Exercise description: According to the Nvidia article below, roughly how much can a single Nvidia A100 chip cost?

Passage shown:
Nvidia says it will stop selling GPUs to companies engaging in unethical AI projects.
“We only sell to customers that do good,” Nvidia CEO Jensen Huang told journalists on Wednesday. “If we believe that a customer is using our products to do harm, we would surely cut that off."
Nvidia's GPUs have played a pivotal role in developing ChatGPT, which is taking the world by storm. The AI-powered chatbot from OpenAI was reportedly(Opens in a new window) trained using the help of tens of thousands of Nvidia A100 chips, which can individually cost around $10,000.
The arrival of ChatGPT has shown that “generative AI” programs may forever change society—for both good and bad. For example, it’s not hard to imagine existing and next-generation AI programs being abused to spread propaganda, create deepfakes, or pump out malware capable of hacking computer systems.
In response, Nvidia’s Huang says his company will pull the plug on companies found misusing its GPUs for malicious AI programs. However, he notes “it’s harder” for Nvidia to quickly crack down since Nvidia only supplies the components to buyers. It doesn’t directly run generative AI programs for consumers, like OpenAI, Microsoft, and Google are doing.

The data:
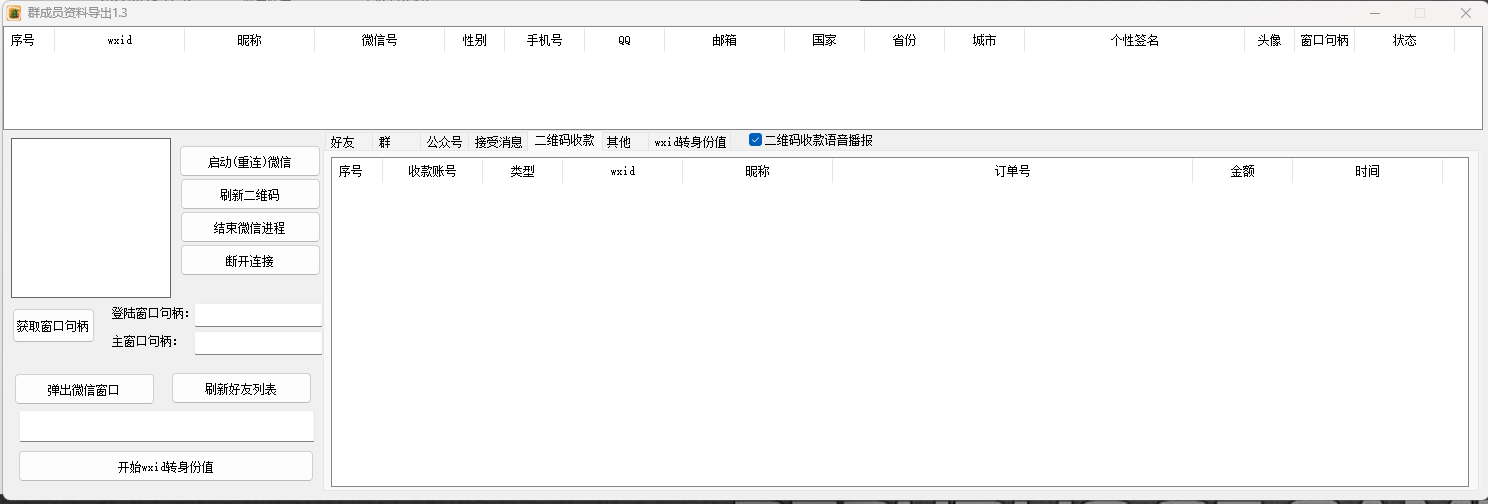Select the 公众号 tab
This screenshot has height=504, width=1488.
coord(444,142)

...

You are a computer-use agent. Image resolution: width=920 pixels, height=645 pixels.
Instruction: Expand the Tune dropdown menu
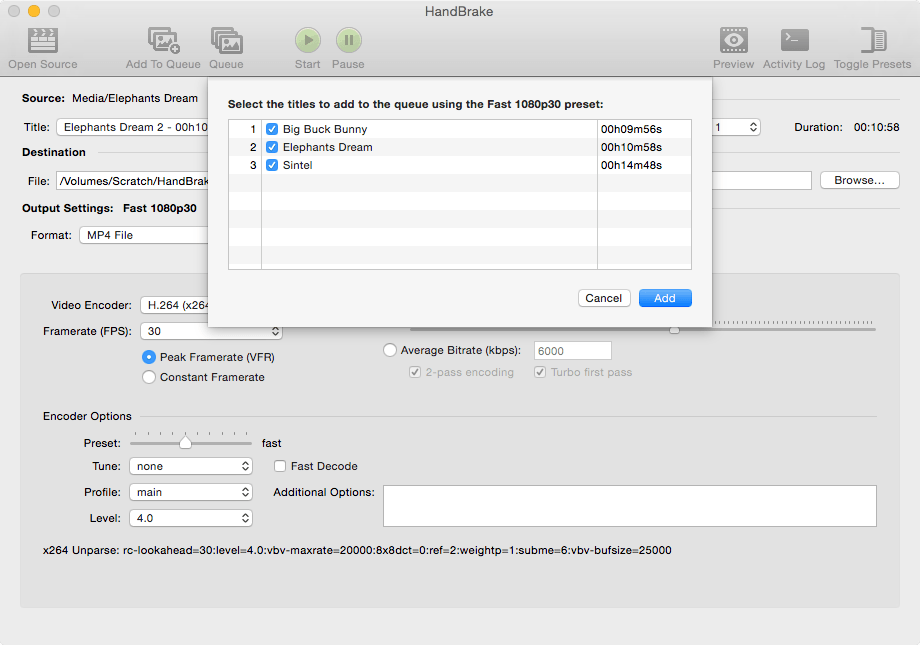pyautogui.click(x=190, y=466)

...

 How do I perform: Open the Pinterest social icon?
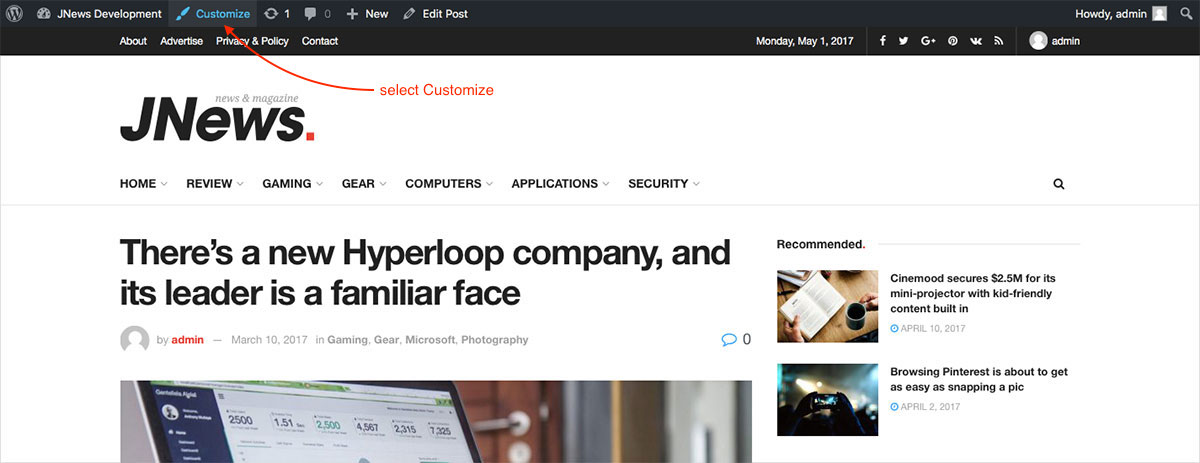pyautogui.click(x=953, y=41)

Response box: Around $10,000.